■ **Extracted material**:
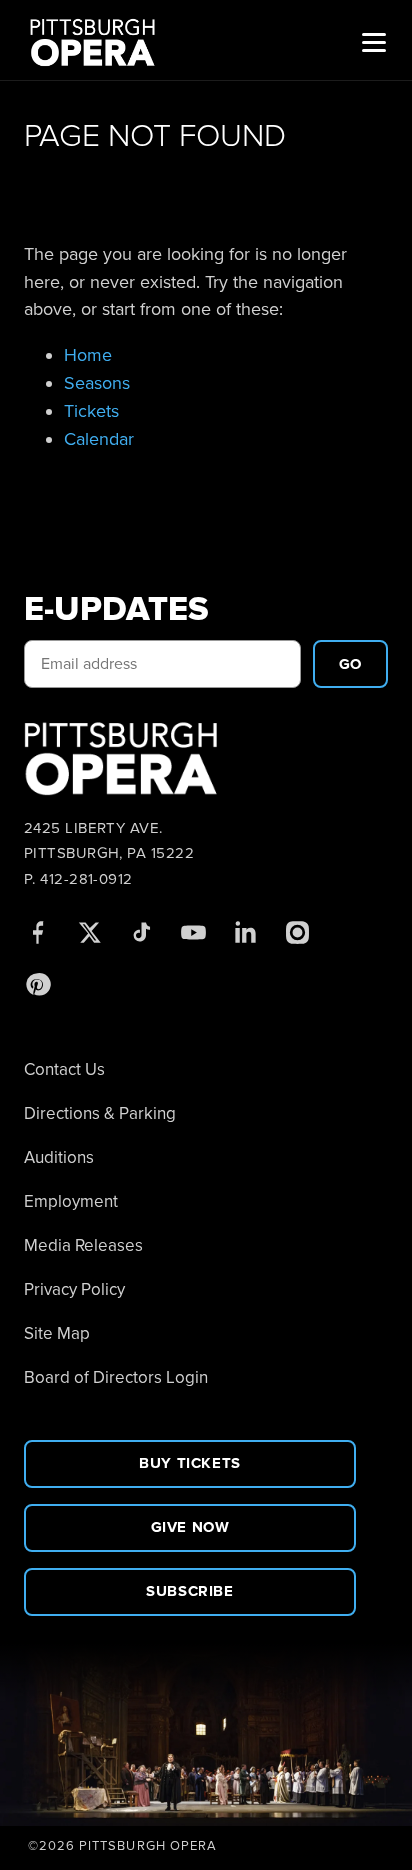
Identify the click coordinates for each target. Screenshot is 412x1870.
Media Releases (83, 1245)
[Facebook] (37, 932)
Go (350, 664)
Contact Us (64, 1069)
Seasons (97, 383)
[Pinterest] (37, 984)
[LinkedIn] (245, 932)
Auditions (59, 1157)
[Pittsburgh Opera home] (101, 40)
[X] (89, 932)
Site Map (57, 1333)
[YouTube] (193, 932)
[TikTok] (141, 932)
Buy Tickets (190, 1463)
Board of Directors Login (116, 1377)
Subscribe (189, 1591)
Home (88, 355)
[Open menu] (374, 40)
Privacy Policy (74, 1289)
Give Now (190, 1527)
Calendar (99, 439)
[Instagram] (297, 932)
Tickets (91, 411)
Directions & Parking (100, 1113)
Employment (71, 1201)
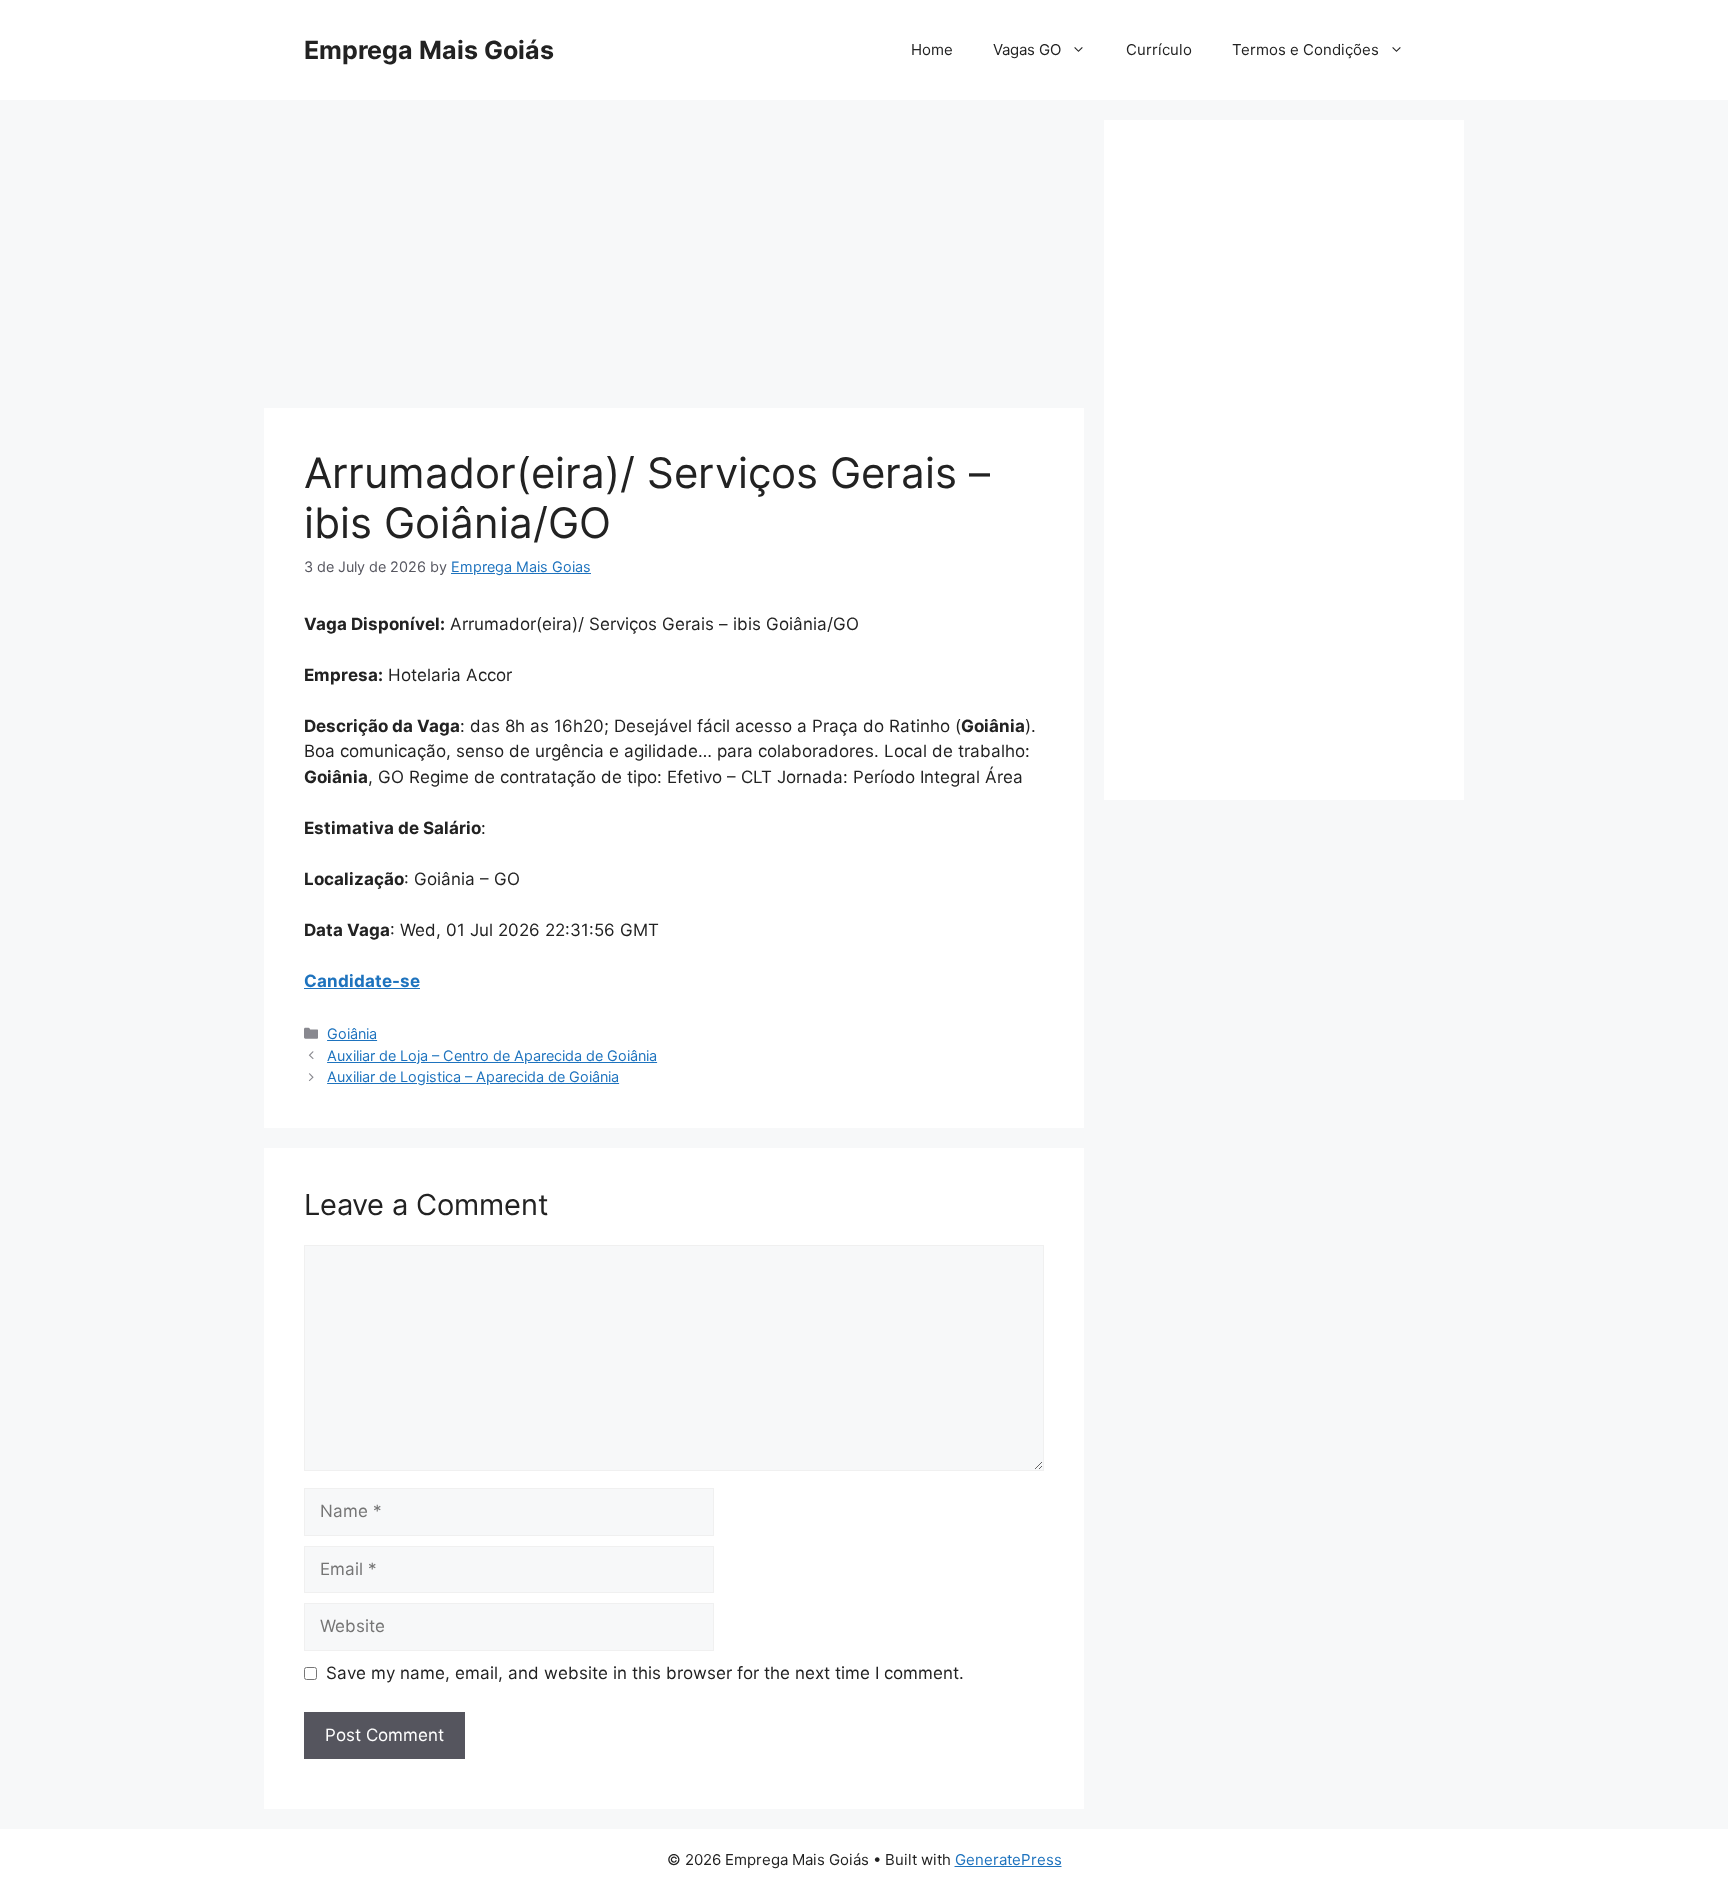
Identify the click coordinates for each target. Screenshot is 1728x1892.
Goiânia (352, 1033)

■ **What to produce**:
Lines in the records above that carry the word "target" are to be located and copied.

■ **Written solution**:
Identify the click coordinates for each target. Screenshot is 412x1870.
Identify the click coordinates for each target. Screenshot is 1728x1892.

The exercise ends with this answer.